There is one thing I would disagree with in the mentioned article, The final example is overly naive and misleading, and is certainly not a valid reason to move a loop counter outside of it’s correct scope.

erikd - the behaviour between the client and server jits is definitely different but nevertheless our app gets stuck at a low framerate with either.
I get the same behaviour within the ide (NetBeans in this case) and wrapped as a standalone binary.
We usually set the heap to 256M. It’s possible this changes the behaviour but hard to tell.
Your question about the profiler is interesting as that always has the low framerate even when I’ve excluded all of the time critical classes from being profiled - I’m guessing that the profiler disables the JIT?

cas - are you sure jits are completely repeatable? Surely in a multithreaded app, some methods may clock up their 1500 invocations sooner than others and then (and I’m guessing here) they may be filling the queue to the JIT. Where should I be looking for alignment issues? Aren’t nio buffers suitably aligned at allocation?

Thanks,
Dave

[quote]So you sholdn’t expect too much from hand-optimizing bytecode, although some more benchmarks should be nice on this one.
[/quote]
Optimizing byte code has no impact, in my experience (well, not with HotSpot).
I ran JEmu2 through ProGuard once, which reported it had done more than 3000 optimizations, but there was no noticable change in performance in the end result.
I guess it might be useful for J2ME, or simple interpreting JVM’s.

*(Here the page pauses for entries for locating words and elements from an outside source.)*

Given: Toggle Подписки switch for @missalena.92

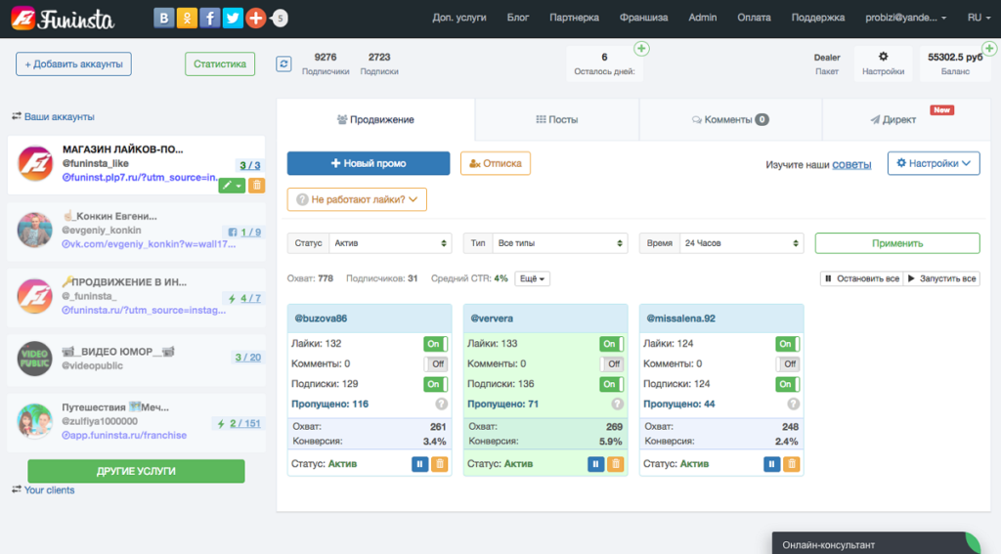Looking at the screenshot, I should click(x=787, y=384).
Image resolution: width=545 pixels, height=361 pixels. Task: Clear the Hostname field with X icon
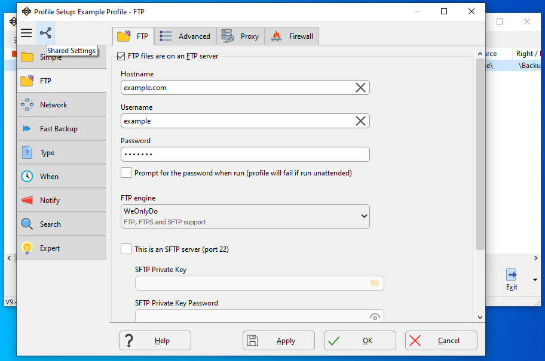click(x=361, y=88)
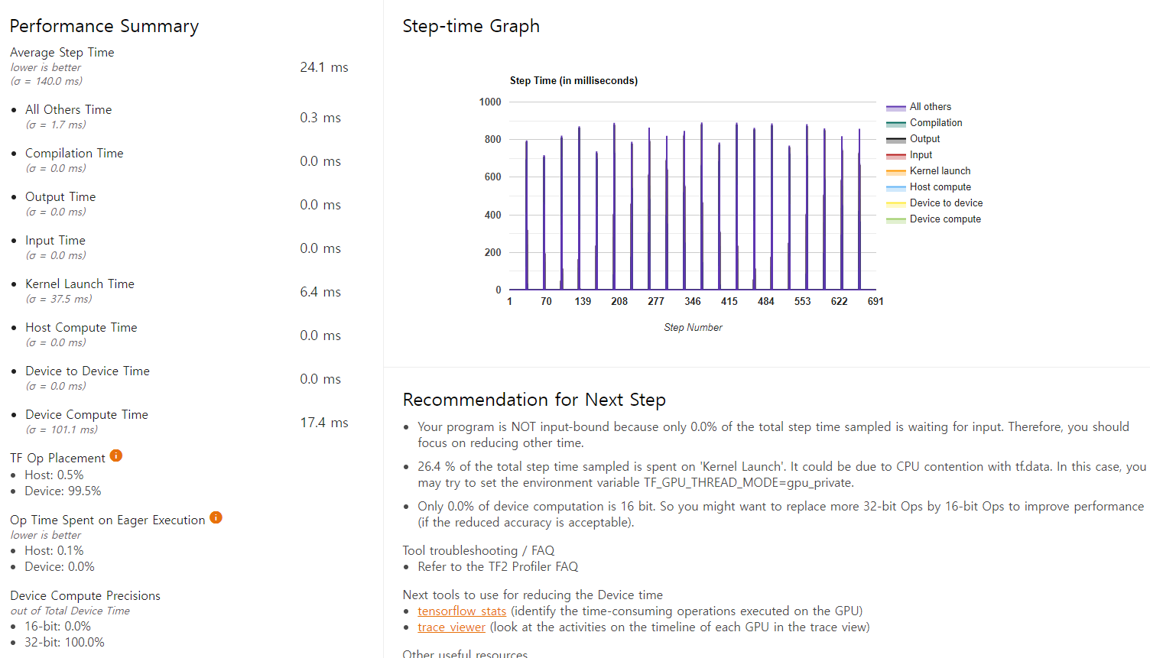Select the Performance Summary heading
This screenshot has width=1150, height=658.
click(x=104, y=25)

[quote]Your question about the profiler is interesting as that always has the low framerate even when I’ve excluded all of the time critical classes from being profiled - I’m guessing that the profiler disables the JIT?
[/quote]
I’m mainly using -Xprof to profile, and that definitely doesn’t disable the JIT.

Even in that area I have never noticed a perceivable performance improvement caused by bytecode optimisers alone.
Typically 80-90% of the game loop is spent rendering images anyway, so a 5% improvement in the performance of the game logic is largely unnoticed.

you could run your game with -XX:+PrintCompilation and see wether there is any difference between a fast and a slow run.
I really doubt that this has anything to do with the JIT compiler, because client and server-compiler are so different that its really unlikely the problem results from generated code or code generation itself. Client compiles so fast it should not be noticed at all.

Try to run with XProf and if that does not help profile with netbeans or some other profilers and bet you still get a slow case. however I guess profilers would slow down your game too much, so XProf is probably the best choice.

Performance of JRE and JDK is equal.

By the way you could try Excelsior-JET, a quite good java-to-native compiler. They have trial versions, it qould be quite interesting to see wether the problem happens there too…

Good luck, lg Clemens

I came up with a way to create a misaligned FloatBuffer.

ByteBuffer bb = …nicely…aligned…
bb.position(1);
FloatBuffer fb = bb.asFloatBuffer();

My sympathy for those who did, and thought nobody would ever know.